▶ **Problem requirements**
Extract precisely the lines that run from the line containing "Screen dimensions: 443x225" to the end of the records below, with both ends included and pictures omitted.

▶ **Dataset records**

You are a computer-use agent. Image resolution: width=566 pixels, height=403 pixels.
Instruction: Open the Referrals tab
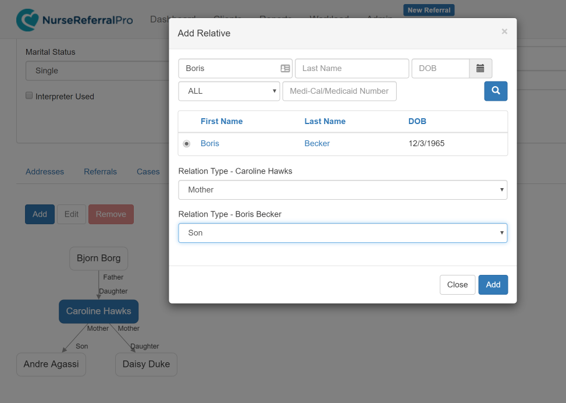tap(100, 171)
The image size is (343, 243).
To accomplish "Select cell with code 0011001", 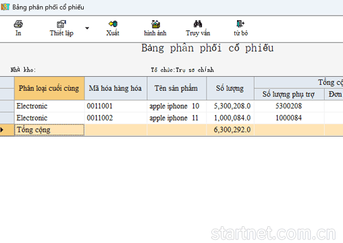I will [x=115, y=106].
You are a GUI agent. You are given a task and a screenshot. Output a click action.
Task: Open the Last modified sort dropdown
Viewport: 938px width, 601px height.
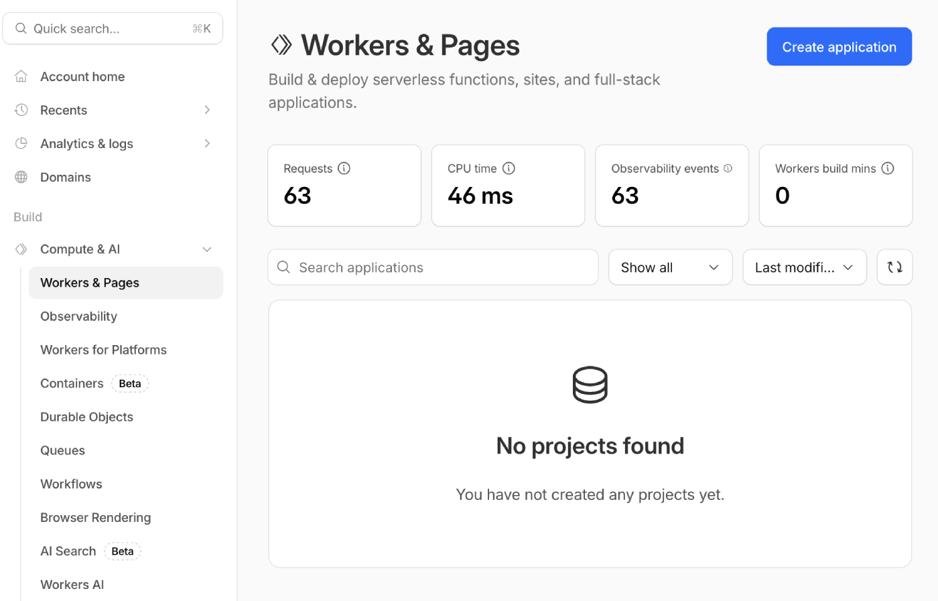point(804,267)
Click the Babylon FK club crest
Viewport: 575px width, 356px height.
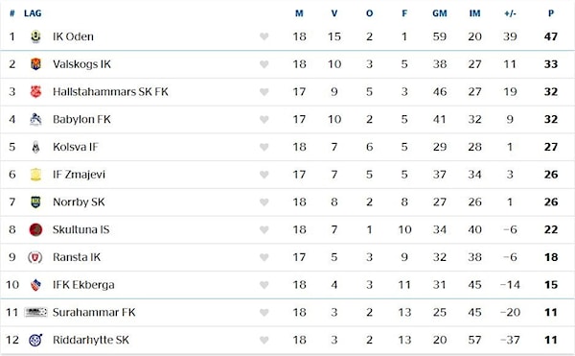tap(35, 119)
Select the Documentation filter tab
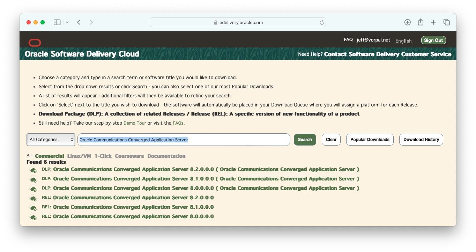476x252 pixels. 166,156
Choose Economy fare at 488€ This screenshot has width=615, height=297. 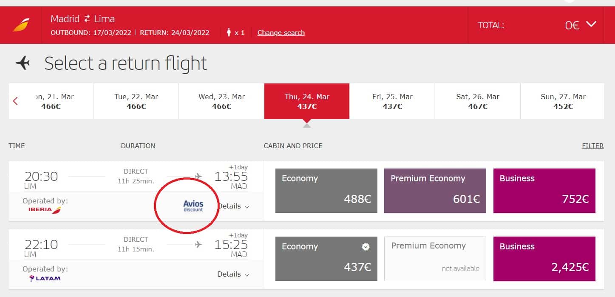(x=326, y=191)
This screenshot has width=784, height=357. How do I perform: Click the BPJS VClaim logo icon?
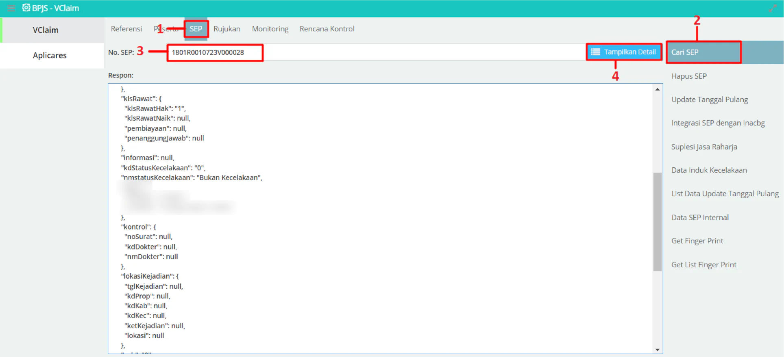26,8
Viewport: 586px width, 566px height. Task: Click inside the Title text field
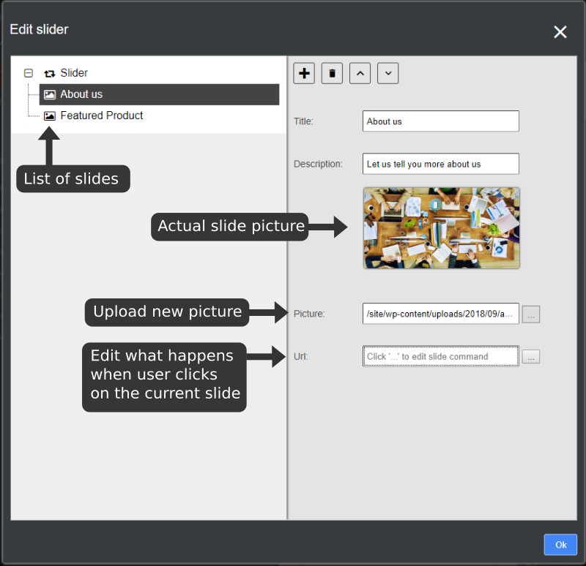440,121
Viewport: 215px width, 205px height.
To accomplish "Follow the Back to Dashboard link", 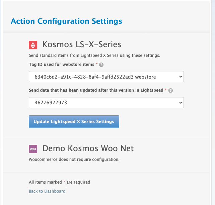I will click(47, 191).
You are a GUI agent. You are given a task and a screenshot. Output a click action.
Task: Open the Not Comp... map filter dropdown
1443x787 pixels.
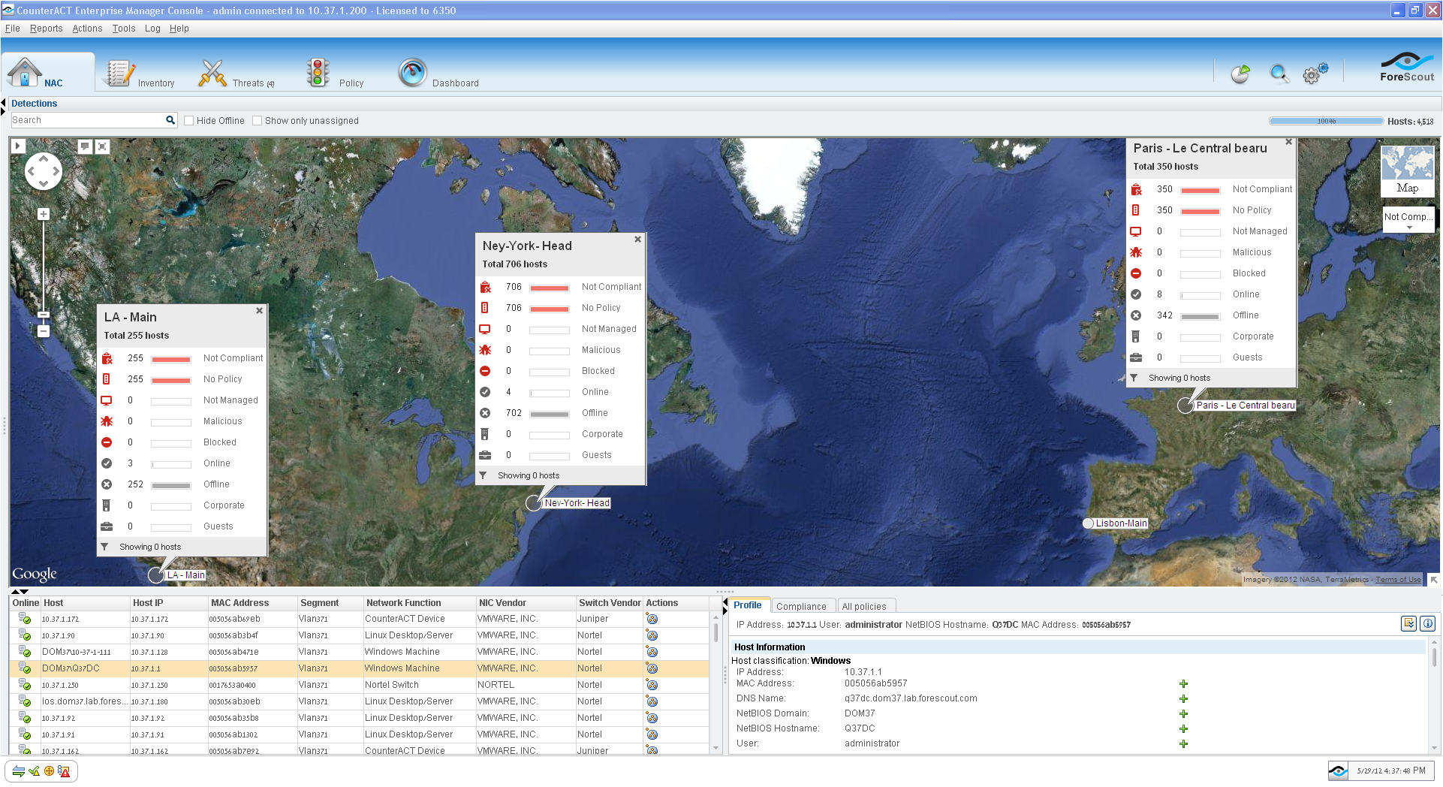click(x=1408, y=219)
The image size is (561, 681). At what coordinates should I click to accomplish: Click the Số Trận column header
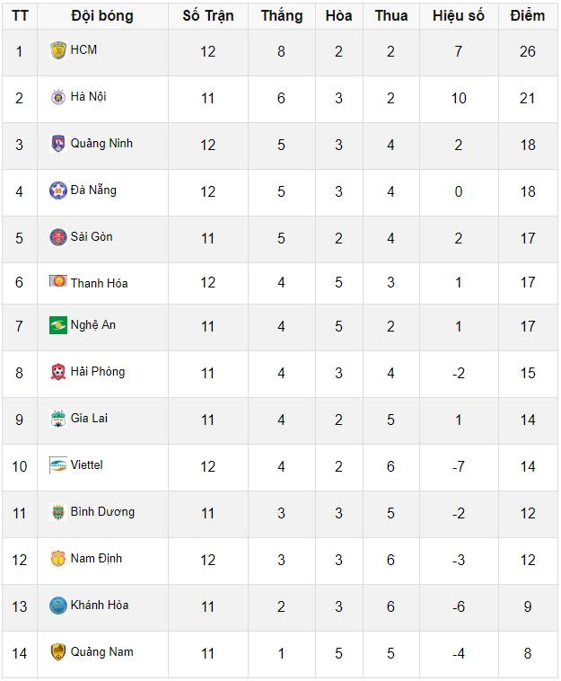point(207,15)
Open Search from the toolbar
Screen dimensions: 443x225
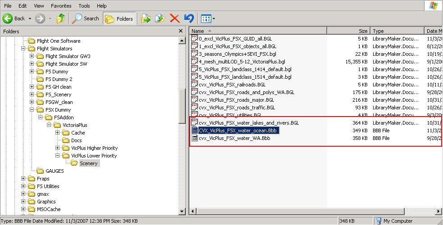pyautogui.click(x=86, y=18)
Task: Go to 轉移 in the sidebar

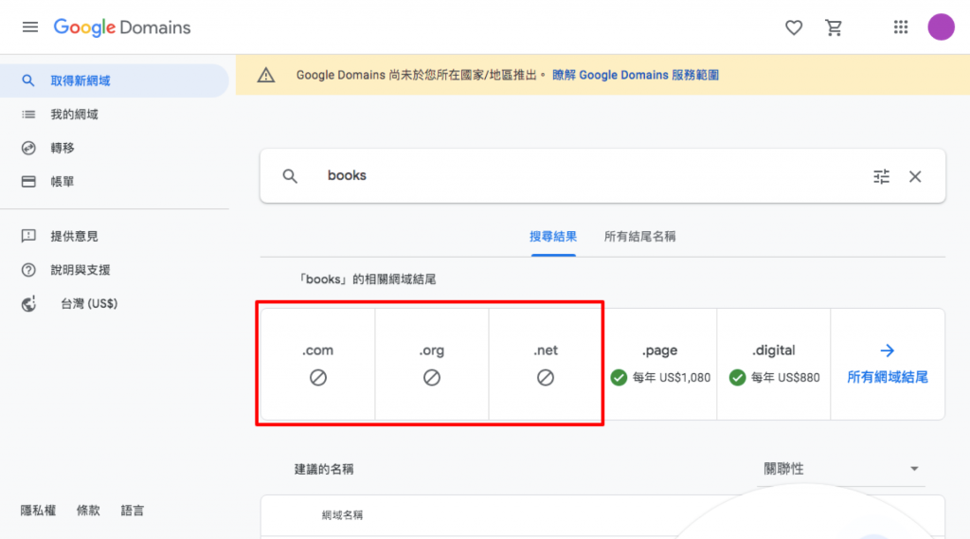Action: point(63,148)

▶ **Exercise response**
Screen dimensions: 443x225
pyautogui.click(x=86, y=18)
Task: Go to 轉移 in the sidebar

Action: point(63,148)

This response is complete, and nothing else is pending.